Directions for this task ▸
What the answer must contain is every line of the records, exactly, with no pictures.

Data records ▸
::::::
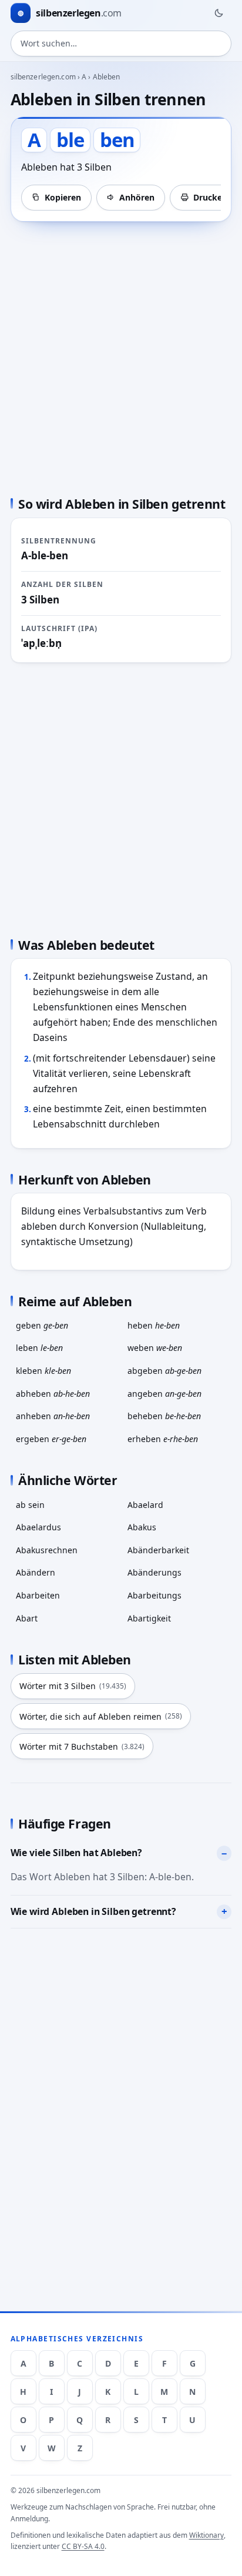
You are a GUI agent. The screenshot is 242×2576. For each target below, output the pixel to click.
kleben (43, 1370)
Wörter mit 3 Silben (72, 1685)
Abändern (35, 1572)
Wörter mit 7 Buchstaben (81, 1746)
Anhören (136, 197)
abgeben (164, 1370)
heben (153, 1325)
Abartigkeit (149, 1618)
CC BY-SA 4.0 (83, 2546)
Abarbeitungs (154, 1595)
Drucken (210, 197)
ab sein (30, 1504)
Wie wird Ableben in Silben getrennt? (93, 1911)
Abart (27, 1618)
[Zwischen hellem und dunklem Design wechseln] (218, 13)
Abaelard (145, 1504)
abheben (53, 1393)
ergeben (51, 1438)
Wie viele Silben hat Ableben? (76, 1852)
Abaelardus (38, 1527)
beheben (164, 1416)
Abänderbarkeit (158, 1550)
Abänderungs (154, 1572)
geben (42, 1325)
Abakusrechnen (47, 1550)
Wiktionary (206, 2535)
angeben (164, 1393)
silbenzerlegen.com (43, 77)
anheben (53, 1416)
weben (154, 1347)
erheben (162, 1438)
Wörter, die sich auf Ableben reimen (100, 1716)
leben (39, 1347)
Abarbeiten (38, 1595)
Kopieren (63, 197)
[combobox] (121, 43)
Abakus (141, 1527)
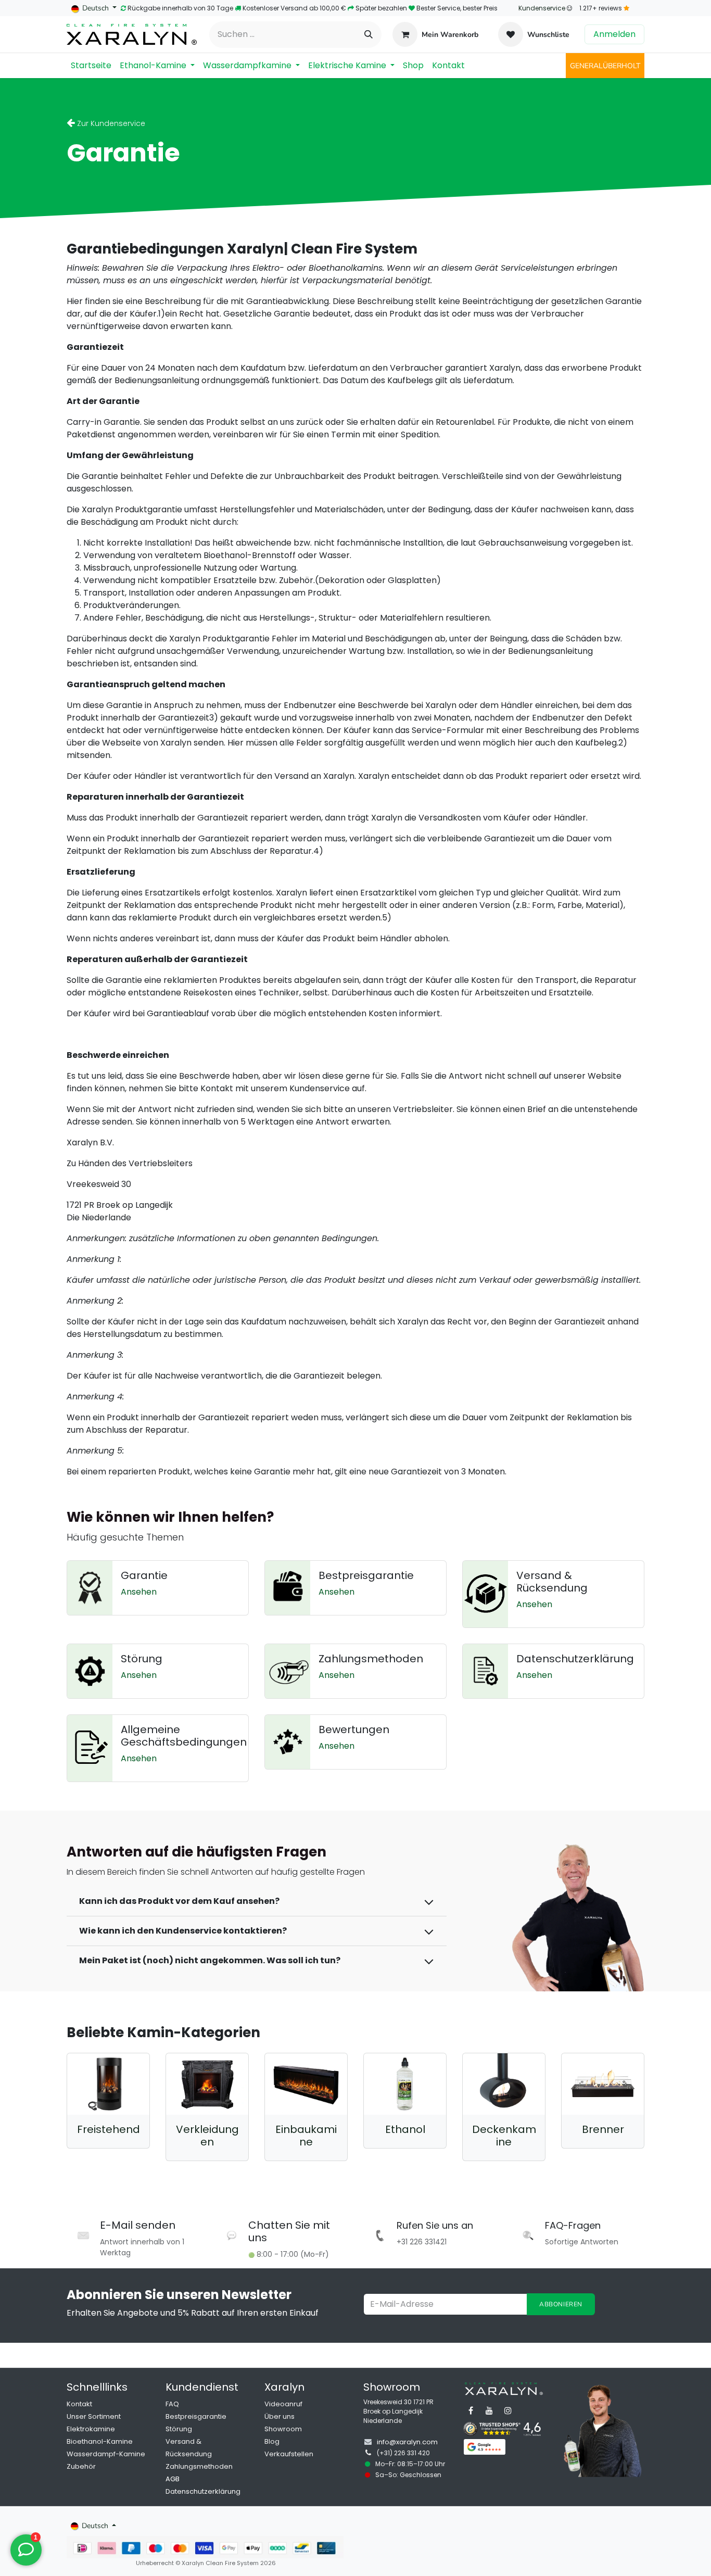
::::::
Answer for this exercise ▸
You are a GUI agent. The screenshot is 242×2576. For each target below, output the pixel to click.
kleben (43, 1370)
Wörter mit 3 Silben (72, 1685)
Abändern (35, 1572)
Wörter mit 7 Buchstaben (81, 1746)
Anhören (136, 197)
abgeben (164, 1370)
heben (153, 1325)
Abartigkeit (149, 1618)
CC BY-SA 4.0 (83, 2546)
Abarbeitungs (154, 1595)
Drucken (210, 197)
ab sein (30, 1504)
Wie wird Ableben in Silben getrennt? (93, 1911)
Abart (27, 1618)
[Zwischen hellem und dunklem Design wechseln] (218, 13)
Abaelard (145, 1504)
abheben (53, 1393)
ergeben (51, 1438)
Wie viele Silben hat Ableben? (76, 1852)
Abaelardus (38, 1527)
beheben (164, 1416)
Abänderbarkeit (158, 1550)
Abänderungs (154, 1572)
geben (42, 1325)
Abakusrechnen (47, 1550)
Wiktionary (206, 2535)
angeben (164, 1393)
silbenzerlegen.com (43, 77)
anheben (53, 1416)
weben (154, 1347)
erheben (162, 1438)
Wörter, die sich auf Ableben reimen (100, 1716)
leben (39, 1347)
Abarbeiten (38, 1595)
Kopieren (63, 197)
[combobox] (121, 43)
Abakus (141, 1527)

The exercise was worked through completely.